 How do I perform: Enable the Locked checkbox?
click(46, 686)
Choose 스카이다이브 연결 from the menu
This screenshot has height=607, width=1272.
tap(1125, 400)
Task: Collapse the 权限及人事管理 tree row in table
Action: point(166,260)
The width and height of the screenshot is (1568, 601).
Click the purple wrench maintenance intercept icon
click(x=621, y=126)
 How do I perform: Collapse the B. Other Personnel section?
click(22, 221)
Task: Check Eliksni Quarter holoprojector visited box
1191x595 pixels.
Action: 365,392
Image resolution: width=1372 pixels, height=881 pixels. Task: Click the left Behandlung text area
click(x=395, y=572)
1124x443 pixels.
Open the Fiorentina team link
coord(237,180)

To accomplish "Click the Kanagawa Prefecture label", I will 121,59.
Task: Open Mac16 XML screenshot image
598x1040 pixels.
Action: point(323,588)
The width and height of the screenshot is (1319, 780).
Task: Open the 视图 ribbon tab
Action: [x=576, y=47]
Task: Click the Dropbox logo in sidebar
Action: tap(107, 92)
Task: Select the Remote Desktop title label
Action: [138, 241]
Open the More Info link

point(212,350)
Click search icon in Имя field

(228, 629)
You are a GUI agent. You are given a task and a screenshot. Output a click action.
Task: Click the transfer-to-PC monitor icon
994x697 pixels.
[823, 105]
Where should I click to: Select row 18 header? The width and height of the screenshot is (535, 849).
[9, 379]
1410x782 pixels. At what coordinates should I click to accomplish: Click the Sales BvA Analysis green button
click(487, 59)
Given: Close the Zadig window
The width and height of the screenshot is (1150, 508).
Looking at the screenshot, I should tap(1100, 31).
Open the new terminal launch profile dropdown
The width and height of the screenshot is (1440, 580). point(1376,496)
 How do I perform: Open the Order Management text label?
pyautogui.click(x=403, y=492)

- - -

Exercise instructions →
The full listing has to be duplicated exactly.

Solution for this problem →
 How do I perform: Enable the Locked checkbox?
click(46, 686)
Choose 스카이다이브 연결 from the menu
This screenshot has height=607, width=1272.
tap(1125, 400)
Task: Collapse the 权限及人事管理 tree row in table
Action: point(166,260)
The width and height of the screenshot is (1568, 601).
Click the purple wrench maintenance intercept icon
click(x=621, y=126)
 How do I perform: Collapse the B. Other Personnel section?
click(22, 221)
Task: Check Eliksni Quarter holoprojector visited box
1191x595 pixels.
Action: 365,392
Image resolution: width=1372 pixels, height=881 pixels. Task: Click the left Behandlung text area
click(x=395, y=572)
1124x443 pixels.
Open the Fiorentina team link
coord(237,180)

To accomplish "Click the Kanagawa Prefecture label", I will 121,59.
Task: Open Mac16 XML screenshot image
598x1040 pixels.
Action: point(323,588)
The width and height of the screenshot is (1319, 780).
Task: Open the 视图 ribbon tab
Action: [x=576, y=47]
Task: Click the Dropbox logo in sidebar
Action: tap(107, 92)
Task: Select the Remote Desktop title label
Action: [138, 241]
Open the More Info link

point(212,350)
Click search icon in Имя field

(228, 629)
You are a GUI agent. You are given a task and a screenshot. Output a click action.
Task: Click the transfer-to-PC monitor icon
994x697 pixels.
[823, 105]
Where should I click to: Select row 18 header? The width and height of the screenshot is (535, 849).
[9, 379]
1410x782 pixels. At what coordinates should I click to accomplish: Click the Sales BvA Analysis green button
click(487, 59)
Given: Close the Zadig window
The width and height of the screenshot is (1150, 508).
Looking at the screenshot, I should tap(1100, 31).
Open the new terminal launch profile dropdown
The width and height of the screenshot is (1440, 580). point(1376,496)
 How do I perform: Open the Order Management text label?
pyautogui.click(x=403, y=492)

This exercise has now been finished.